Abstract 220 Poster Session III, Monday, 5/3 (poster 95)

Developing technology to verify and validate the accuracy of data entered into large databases by hand typing, by electronic upload from peripheral equipment, or by direct download from hospital computer systems has had little attention in the current nationwide effort to computerize the health care industry. Currently, verifying electronically acquired or typed clinical data resorts to human inspection. This hands-on approach to the "verification and validation" problem is an impossibly impractical, even dangerous, solution, because checking electronically uploaded data requires far more than a single real-time FTE, even for a full-time verifier. We have written software that finds erroneous values in large electronic datasets by using statistical techniques based in linear mathematical theory to calculate whether a given datapoint is likely to be incorrect. The software adapts statistical algorithms that were developed for edge detection in image intensification science. The algorithm calculates the standard deviation of the preceding 100 observations, using a sensitivity and specificity window the user defines by setting variance in a dialog box. The smaller the variance, the smaller is the possible error range. ErrorCheck installs from a 4" floppy into a Windows/Office 486 PC computer where it works within MS Excel to translate data files (Lotus, ASCI...) into the format used by ErrorCheck (text files). ErrorCheck detects trend-break, column-shift, decimal point, typographical, out-of-range and string variable errors in hand-typed or electronically uploaded data sets. This allows the verifier to focus on points the program has deemed likely to be errors or artifacts. ErrorCheck reports by either a paper report format that sequentially identifies the erroneous point, the potentially erroneous value, followed by two dated signature lines for the verifier and for the operator who corrects database files or a real time graphical report. The graphic report replaces potential error points with a red line, while archiving the potential error point.

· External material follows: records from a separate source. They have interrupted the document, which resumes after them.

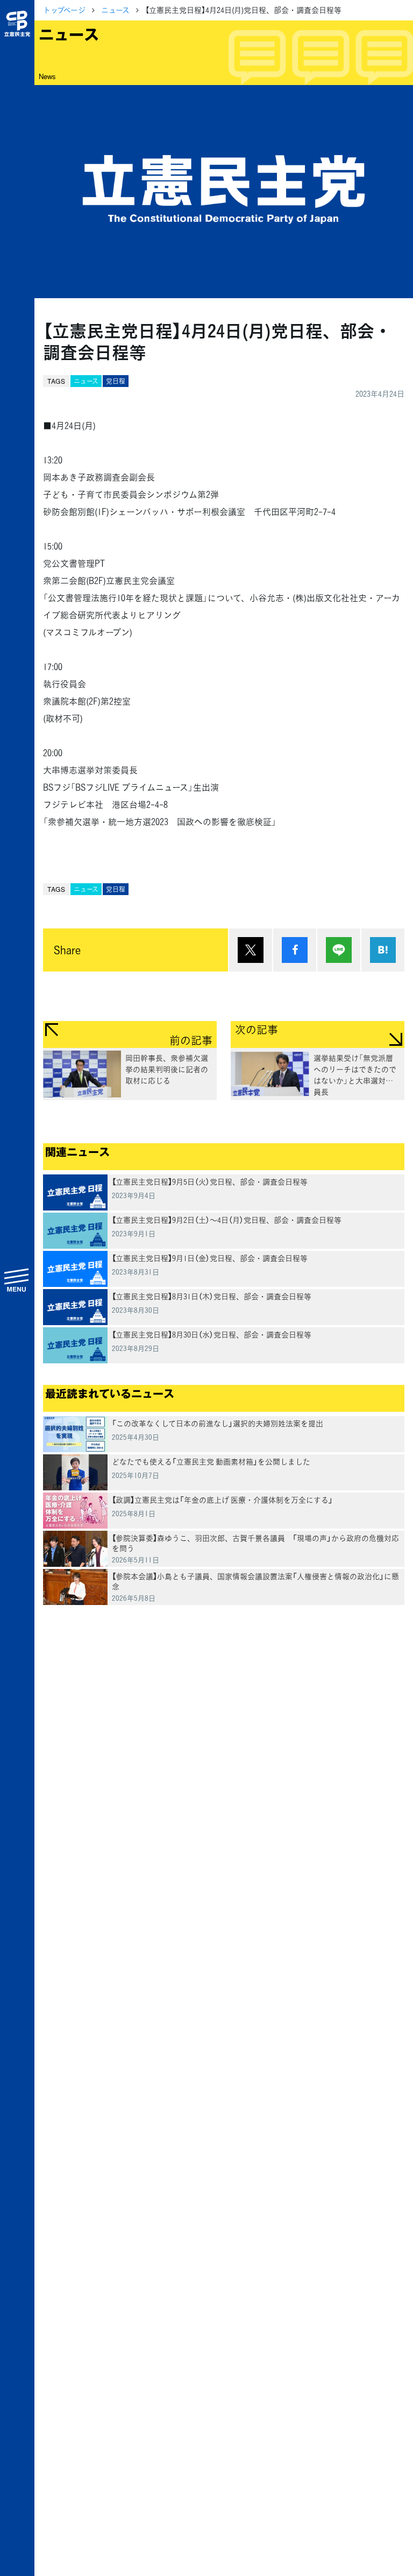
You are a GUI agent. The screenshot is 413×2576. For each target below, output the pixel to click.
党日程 (115, 381)
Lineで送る (339, 950)
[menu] (17, 1279)
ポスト (251, 950)
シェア (295, 950)
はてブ (383, 950)
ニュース (115, 9)
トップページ (64, 9)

To our knowledge, this is the first time a statistical approach to error detection has been applied to the numerical, spread-sheet type datasets common in classical science, medicine and business. This software incorporates user-definable variance capabilities using a simple point and click dialog box that can write complex error detection algorithms onto "open-platform" software. In medical applications, when used on-line for verifying and validating electronically uploaded clinical data, the interval printed report could help to identify and judge problematic values (= "verification"), thereby assisting the nurse who "signs off" on the clinical data, prior to permanent archiving (= "validation").